Sejujurnya, bukan Satria tidak tertarik, tetapi karena memang tidak punya uang. Ia juga membuat alasan agar tidak menyusahkan sahabatnya. Waktu terus berlalu sampai jam pulang sekolah telah tiba, Satria tidak kunjung minum.

Keringat kian membasahi seragam sekolahnya, suasana hari ini sangat panas mampu membuat tenggorakan Satria terasa kering. Ia melupakan tentang itu, sepedanya melaju dengan cepat agar segera tiba di tempat tujuan.

Pasar yang ramai, itulah tujuan Satria. Ia bertemu dengan seorang wanita paruh baya yang sedang menunggu datangannya laris, sedari pagi sampai pukul dua siang masih berdiam diri di sana dengan sejuta harapan.

"Maaf, Bu. Aku baru pulang," kata Satria pada wanita dengan pakaiannya yang lusuh itu.

"Satria, kamu pulang saja, Nak. Lagian yang beli gak rame jadi Ibu bisa layani sendirian."

"Justru karena sepi maka dari itu itu aku harus membuat dagangan Ibu jadi ramai pembeli," kata Satria yang membuat ibunya menggeleng pelan.

Ia sudah tahu bahwa putranya memang anak yang menantang ucapannya, tetapi menantang demi kebaikan.

"Aku ganti baju dulu, Bu. Aku akan segera kembali," pamit Satria.

Lima menit kemudian, ia kembali dengan menggunakan celana pendek selutut dan kaos hitam lengan pendek. Bukan hanya hari ini, tetapi setiap hari Satria memang selalu membawa baju ganti di dalam tas sekolahnya.

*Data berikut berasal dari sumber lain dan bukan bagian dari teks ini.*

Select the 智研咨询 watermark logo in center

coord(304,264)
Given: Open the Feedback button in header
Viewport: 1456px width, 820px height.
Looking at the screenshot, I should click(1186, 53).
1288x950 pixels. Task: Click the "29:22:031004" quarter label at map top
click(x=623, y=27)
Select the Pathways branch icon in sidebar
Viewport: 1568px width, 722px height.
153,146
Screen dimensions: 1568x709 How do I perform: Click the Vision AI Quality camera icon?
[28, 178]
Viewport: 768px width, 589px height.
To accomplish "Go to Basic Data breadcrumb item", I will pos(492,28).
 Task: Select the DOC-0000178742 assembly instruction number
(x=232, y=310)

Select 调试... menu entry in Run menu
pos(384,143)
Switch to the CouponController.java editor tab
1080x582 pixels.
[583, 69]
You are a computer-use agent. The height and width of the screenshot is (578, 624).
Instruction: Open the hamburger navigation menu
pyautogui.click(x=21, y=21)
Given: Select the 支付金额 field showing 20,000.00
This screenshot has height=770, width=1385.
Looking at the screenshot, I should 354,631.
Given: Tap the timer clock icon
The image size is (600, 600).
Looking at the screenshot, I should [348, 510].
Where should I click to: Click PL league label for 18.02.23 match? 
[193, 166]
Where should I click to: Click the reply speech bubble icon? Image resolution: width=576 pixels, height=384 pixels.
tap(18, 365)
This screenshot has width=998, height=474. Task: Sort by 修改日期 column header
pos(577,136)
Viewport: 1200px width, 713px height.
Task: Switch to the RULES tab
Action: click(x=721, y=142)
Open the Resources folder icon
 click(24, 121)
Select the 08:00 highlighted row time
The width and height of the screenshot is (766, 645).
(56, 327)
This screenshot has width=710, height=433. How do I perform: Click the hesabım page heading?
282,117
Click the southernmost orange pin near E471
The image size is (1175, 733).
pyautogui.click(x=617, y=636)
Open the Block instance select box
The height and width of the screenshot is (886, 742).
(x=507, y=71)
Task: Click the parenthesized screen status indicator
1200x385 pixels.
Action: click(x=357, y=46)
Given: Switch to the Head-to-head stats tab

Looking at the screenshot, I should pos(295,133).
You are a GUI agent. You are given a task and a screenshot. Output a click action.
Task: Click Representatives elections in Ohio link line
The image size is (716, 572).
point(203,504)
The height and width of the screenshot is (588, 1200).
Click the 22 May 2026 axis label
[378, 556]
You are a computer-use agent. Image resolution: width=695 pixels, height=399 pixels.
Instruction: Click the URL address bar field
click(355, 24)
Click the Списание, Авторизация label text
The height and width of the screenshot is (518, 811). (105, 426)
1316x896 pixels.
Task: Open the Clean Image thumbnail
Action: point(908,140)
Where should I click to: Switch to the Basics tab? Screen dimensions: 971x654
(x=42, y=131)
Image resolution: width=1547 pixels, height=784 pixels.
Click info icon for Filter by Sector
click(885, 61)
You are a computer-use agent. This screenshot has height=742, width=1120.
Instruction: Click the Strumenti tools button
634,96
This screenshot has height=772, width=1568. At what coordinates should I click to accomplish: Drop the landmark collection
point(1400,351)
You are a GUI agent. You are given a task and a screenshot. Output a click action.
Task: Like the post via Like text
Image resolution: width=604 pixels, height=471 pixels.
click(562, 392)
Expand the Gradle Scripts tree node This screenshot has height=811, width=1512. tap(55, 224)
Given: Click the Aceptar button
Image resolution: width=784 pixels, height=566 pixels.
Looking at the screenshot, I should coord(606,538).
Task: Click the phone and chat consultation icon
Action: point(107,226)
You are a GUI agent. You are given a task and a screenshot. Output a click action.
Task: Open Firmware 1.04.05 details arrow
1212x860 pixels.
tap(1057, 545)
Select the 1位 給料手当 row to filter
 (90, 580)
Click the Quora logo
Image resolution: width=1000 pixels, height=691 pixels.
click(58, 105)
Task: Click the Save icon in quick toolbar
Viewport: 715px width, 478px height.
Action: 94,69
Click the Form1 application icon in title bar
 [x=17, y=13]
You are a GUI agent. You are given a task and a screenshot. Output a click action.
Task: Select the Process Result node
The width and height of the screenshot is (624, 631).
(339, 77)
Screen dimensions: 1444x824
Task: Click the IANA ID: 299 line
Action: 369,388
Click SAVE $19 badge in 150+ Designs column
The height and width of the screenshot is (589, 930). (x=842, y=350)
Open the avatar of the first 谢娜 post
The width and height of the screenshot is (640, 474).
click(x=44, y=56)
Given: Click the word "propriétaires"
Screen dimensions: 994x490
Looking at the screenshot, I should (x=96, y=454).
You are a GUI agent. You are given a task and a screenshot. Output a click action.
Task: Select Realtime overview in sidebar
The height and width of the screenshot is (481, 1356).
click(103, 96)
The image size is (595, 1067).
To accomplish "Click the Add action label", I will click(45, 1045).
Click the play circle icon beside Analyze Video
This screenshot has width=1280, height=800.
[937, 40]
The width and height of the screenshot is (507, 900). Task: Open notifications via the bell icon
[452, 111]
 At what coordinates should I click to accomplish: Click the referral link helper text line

"Bu, aku ambil beberapa sayuran, aku akan menjualnya ke tempat lain."

"Ini udah siang, siapa yang mau beli sayur selain di pasar?"

"Optimis, Bu. Pasti bakal ada yang beli kalau kita berusaha," jawabnya sambil di akhiri dengan senyuman.

Satria tetap patuh pada pendiriannya memasukkan sayur-sayuran ke dalam keranjang. Dua keranjang telah ia penuhi dengan berbagai jenis sayur.

Satria melangkah dengan kedua tangannya membawa benda itu. "Bu, aku pamit."